Nonostante i dieci anni trascorsi dal primo visore VR di Oculus, la realtà virtuale continua a essere un fenomeno di nicchia e le ultime notizie provenienti da Meta non lasciano intravedere nulla di positivo
Sono passate solo due settimane dall’uscita di PlayStation VR2 e non si hanno ancora notizie su quanto stia vendendo il nuovo visore VR di Sony. La sensazione però è che, a parte i primi giorni dopo l’uscita, l’hype si stia già ridimensionando parecchio, anche a causa di pochi giochi di grande richiamo (a parte Horizon Call of the Mountain e la versione VR di Gran Turismo 7) e di un parco installato di PlayStation 5 ancora limitato, almeno rispetto a quello di PlayStation 4 nel 2016, quando Sony portò sul mercato il suo primo visore VR.
Attendiamo comunque qualcosa di più concreto per capire se PSVR2 sarà un successo o meno, ma intanto Meta, che sulla realtà virtuale e sul Metaverso ha investito tantissimo per poi ritrovarsi con 24 miliardi di dollari di perdite negli ultimi due anni, sembra sempre più intenzionata a retrocedere sulla VR. Non solo Mark Zuckerberg si prepara ad annunciare altri licenziamenti dopo quelli già corposi dello scorso novembre (che andranno a colpire anche e soprattutto Reality Labs, la divisione responsabile dei progetti per il Metaverso), ma nei giorni scorsi Meta ha abbassato (e non di poco) i prezzi dei suoi visori VR della gamma Quest.
Il Quest Pro, nemmeno a cinque mesi dall’uscita, passa addirittura da 1500 a 1000 dollari, anche se per ora il taglio di questo modello riguarda solo gli USA (da noi costa ancora 1799 euro), mentre in Europa il Quest 2 da 256 GB (la versione più costosa) è sceso da 549,99 a 479,99 euro, dopo che la scorsa estate Meta ne aveva aumentato il prezzo (la versione da 128 GB è rimasta invece a 449 euro, senza alcuna riduzione di prezzo).
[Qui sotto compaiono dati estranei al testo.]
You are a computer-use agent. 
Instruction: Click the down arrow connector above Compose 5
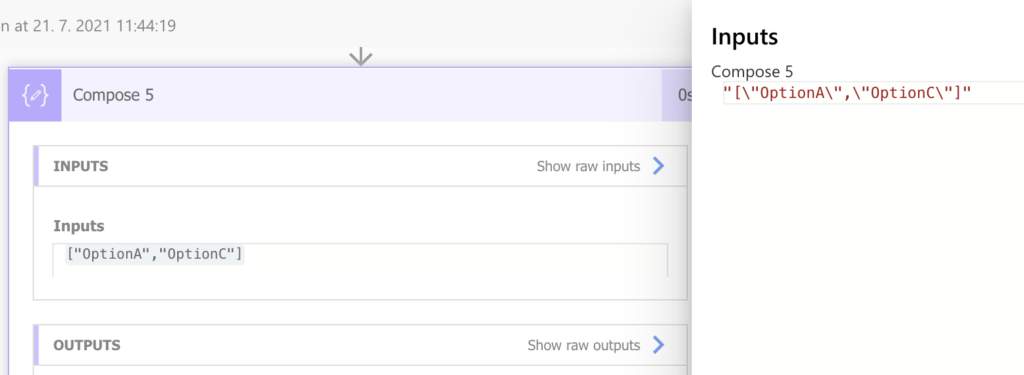360,57
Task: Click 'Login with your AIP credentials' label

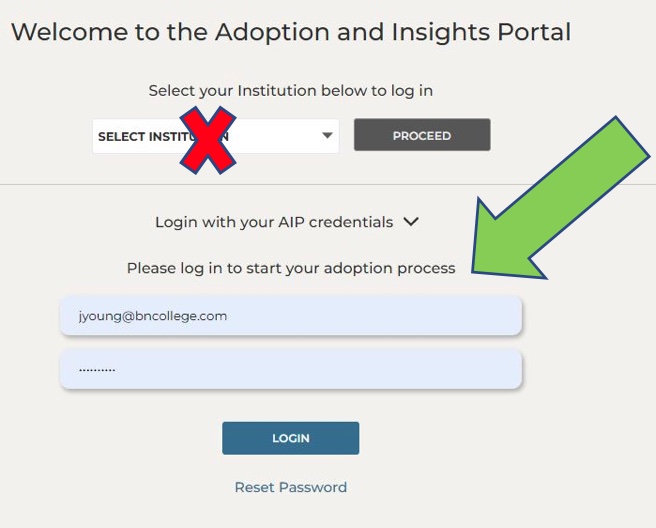Action: 274,222
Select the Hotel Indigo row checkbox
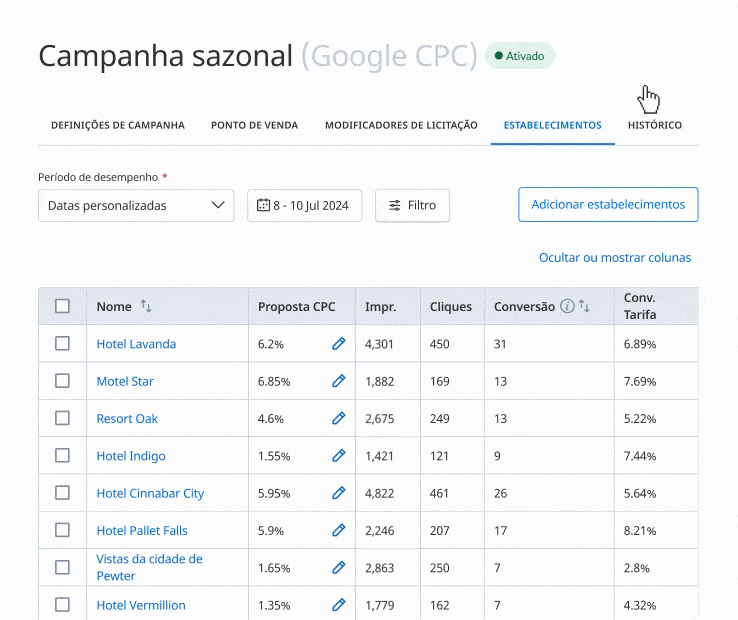 click(62, 456)
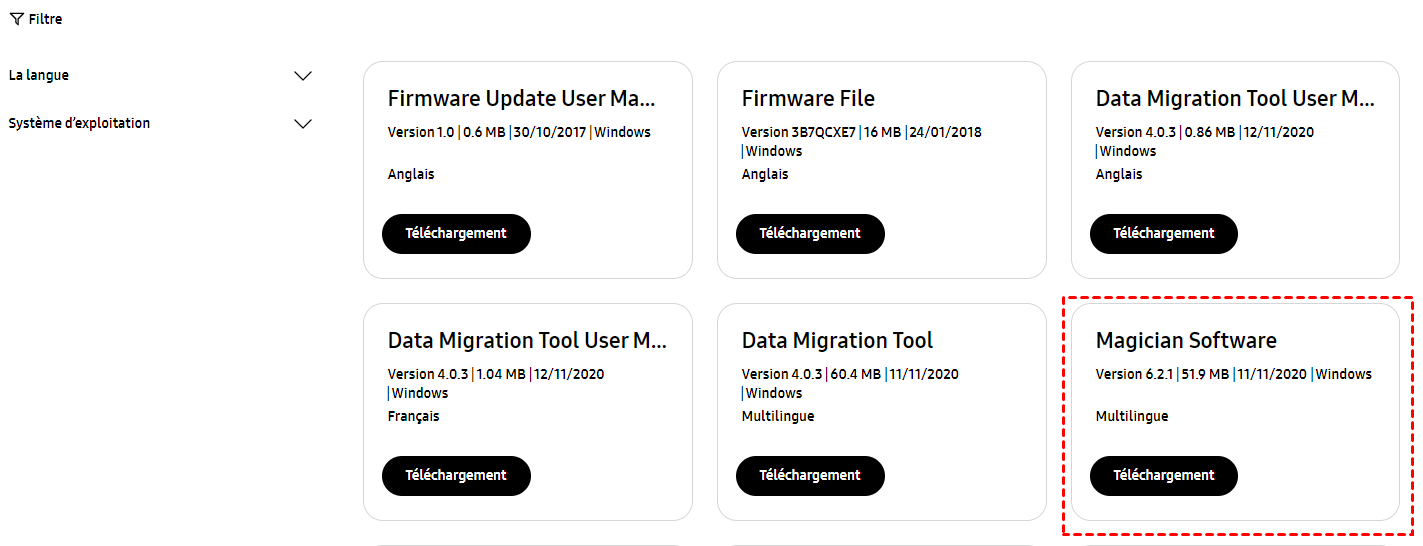Click Téléchargement under Data Migration Tool 60.4 MB
Image resolution: width=1423 pixels, height=546 pixels.
pyautogui.click(x=810, y=475)
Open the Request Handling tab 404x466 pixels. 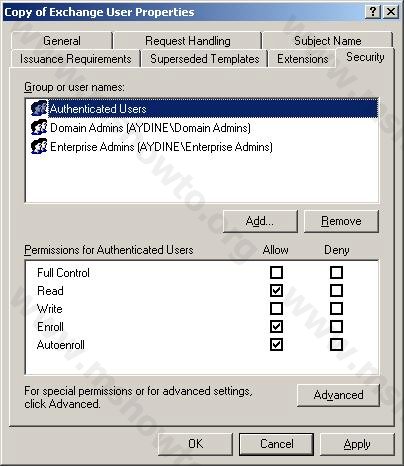pos(188,41)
Segnali (quasi) inequivocabili di come anche un colosso come Meta, nonostante gli enormi investimenti nella realtà virtuale, continui a faticare a proporre questi dispositivi a un’utenza che non sia solo quella dei super appassionati di videogiochi o di qualche curioso interessato a immergersi nel Metaverso.
Forse il taglio di prezzi è stato fatto anche in riposta all’uscita di PlayStation VR2, ma resta il fatto che i modelli della gamma Quest (i visori VR più venduti di sempre) non sono ancora riusciti a conquistare il “grande pubblico”, nonostante plus innegabili come l’assenza di cavi, prezzi non esagerati, la possibilità di collegamento a un PC e un parco titoli di tutto rispetto.
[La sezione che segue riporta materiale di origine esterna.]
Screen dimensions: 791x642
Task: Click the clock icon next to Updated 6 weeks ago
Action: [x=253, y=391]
Torniamo comunque sempre al solito discorso. I limiti della realtà virtuale odierna in chiave “universale” continuano a essere sempre gli stessi. Visori ancora troppo ingombranti e fisicamente impegnativi (ci vorrebbero dei comunissimi occhiali pratici e leggeri), prezzo di ingresso comunque significativo (soprattutto per un’accoppiata come quella PSVR2-PlayStation 5), difficoltà dei produttori nel comunicare in maniera efficace a livello di marketing l’effetto della realtà virtuale (la si deve per forza provare di persona), insorgere di fastidi fisici come la cinetosi e il fatto che, volenti o nolenti, non a tutti piaccia isolarsi completamente dalla realtà non solo per giocare ma anche per lavorare e fare esperienze di qualsiasi tipo (fine ultimo del Metaverso).
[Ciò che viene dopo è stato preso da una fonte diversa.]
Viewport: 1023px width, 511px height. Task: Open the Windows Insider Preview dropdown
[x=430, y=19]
Insomma, a meno di un’improbabile quanto clamoroso exploit di PlayStation VR2 (lo stesso visore Apple di cui si parla da anni costerà molto e sarà orientato alla realtà mista), per ora la realtà virtuale non sembra destinata a diventare un fenomeno di massa (lo sarà mai?), nonostante siano passati ormai sette anni dall’uscita del primo Oculus Rift “consumer” e dieci anni dall’Oculus Rift DK1. Molti tireranno comunque un sospiro di sollievo. Vedere un’umanità come quella immaginata da Ernest Cline in Ready Player One non è in effetti uno scenario idilliaco.